After finding the line with "Task: Navigate to the Compras button", restate it and each remaining line of the material word for word, omitting every picture.
DATA RECORDS Start Marker
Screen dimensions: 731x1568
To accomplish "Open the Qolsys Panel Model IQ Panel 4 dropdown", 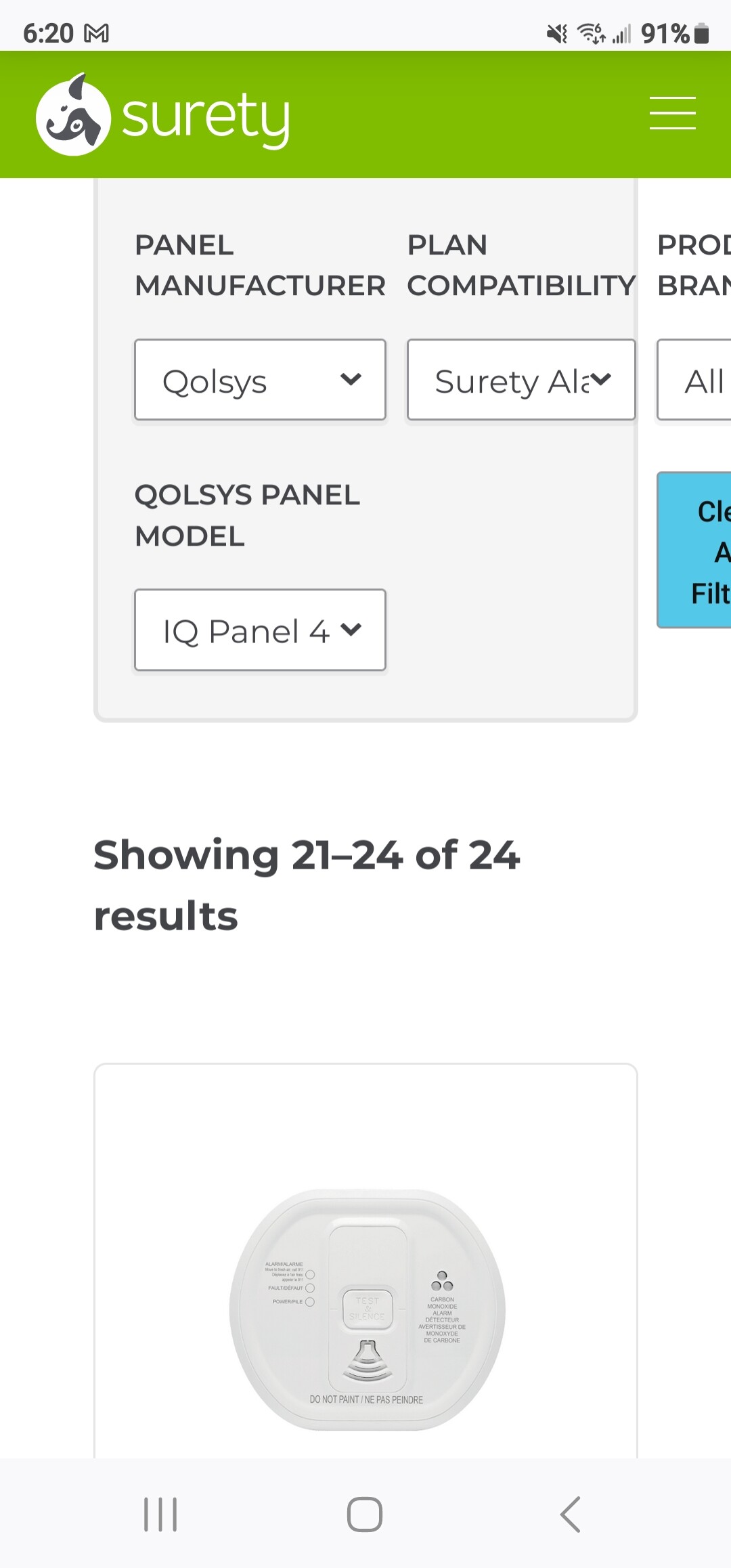I will [260, 630].
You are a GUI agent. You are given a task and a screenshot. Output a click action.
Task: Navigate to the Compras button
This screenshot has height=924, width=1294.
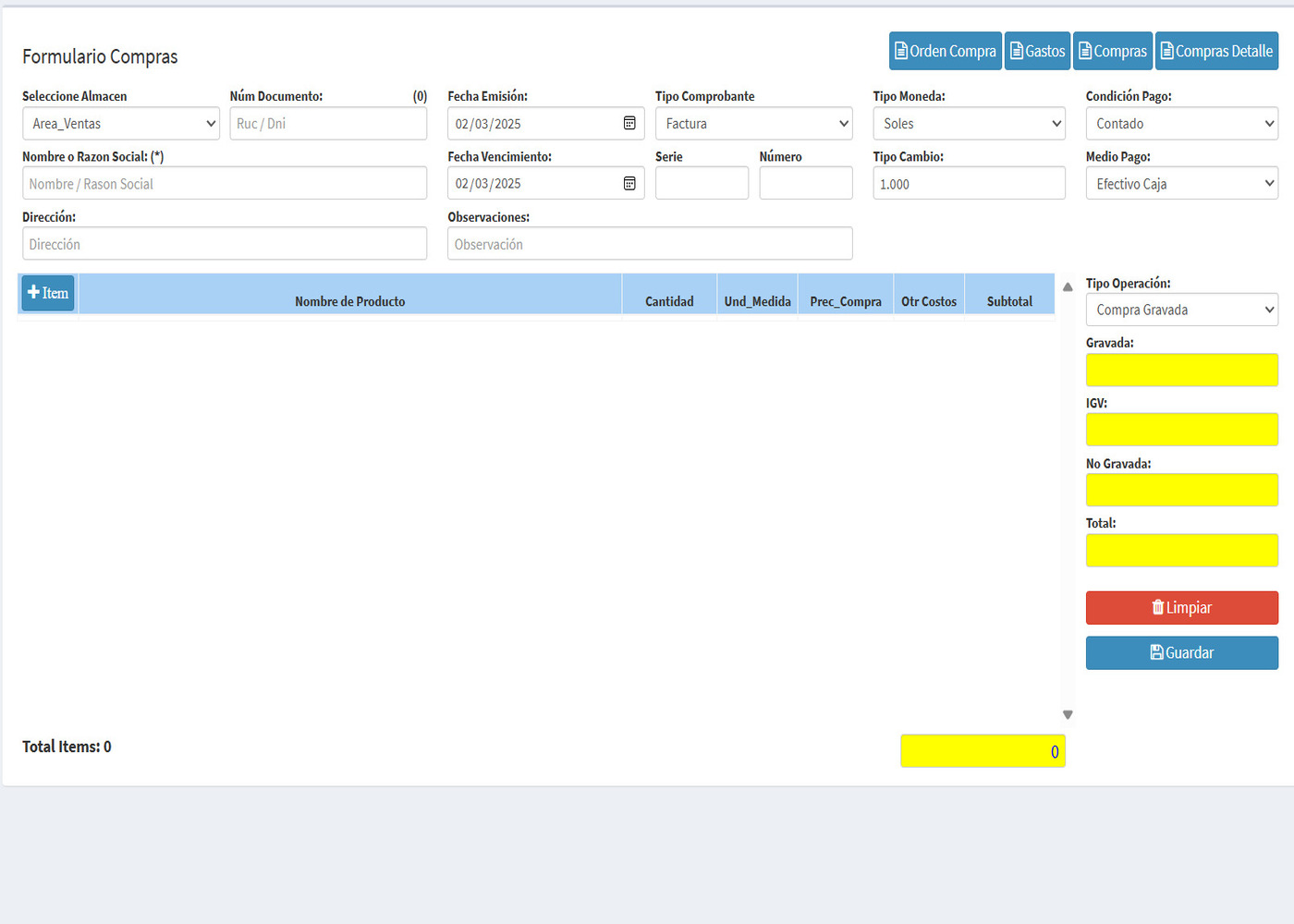point(1113,51)
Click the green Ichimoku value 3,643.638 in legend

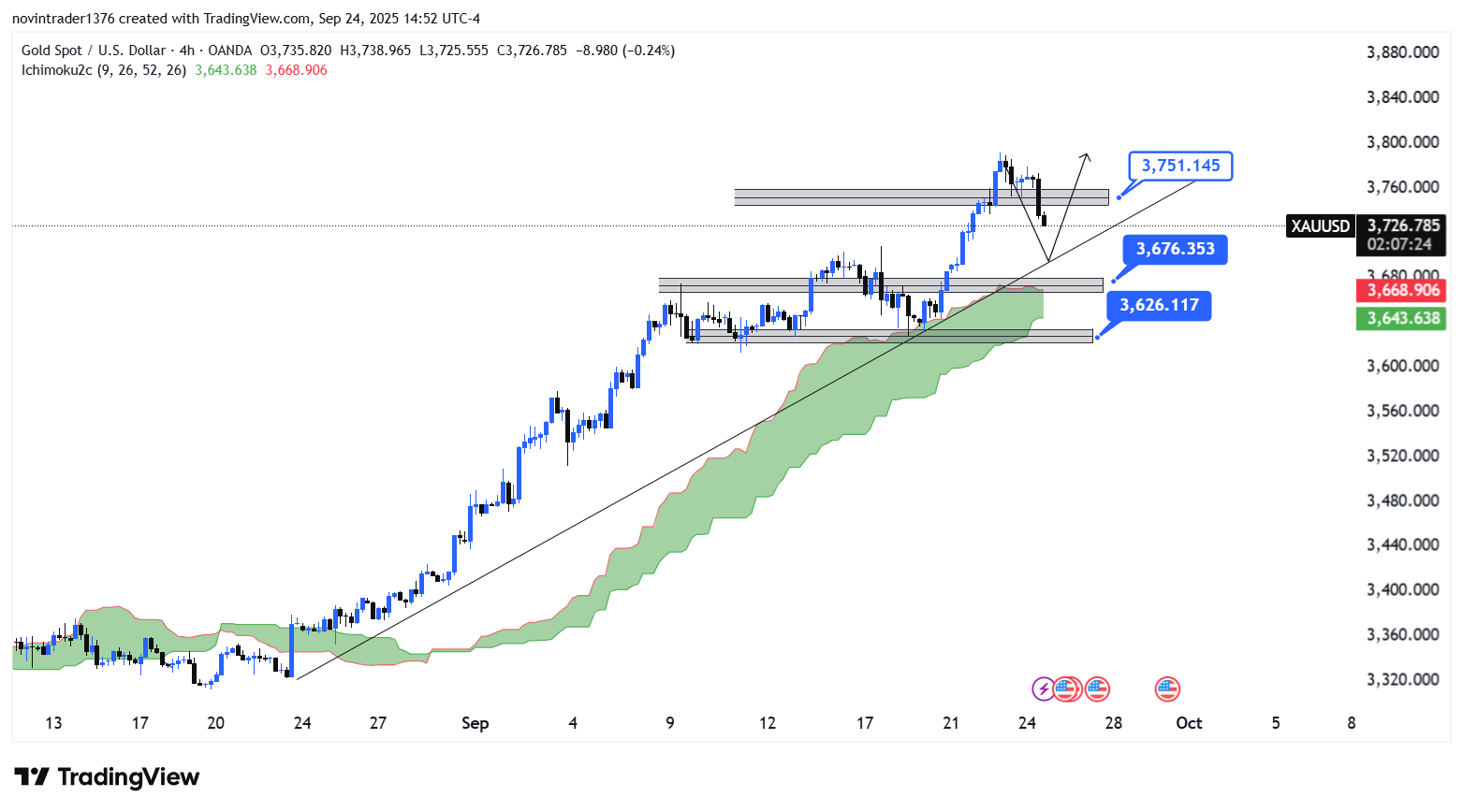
DATA RECORDS End Marker
## RESPONSE TO THIS EXERCISE
Task: Navigate to the Compras button
This screenshot has height=924, width=1294.
point(1113,51)
Click the green Ichimoku value 3,643.638 in legend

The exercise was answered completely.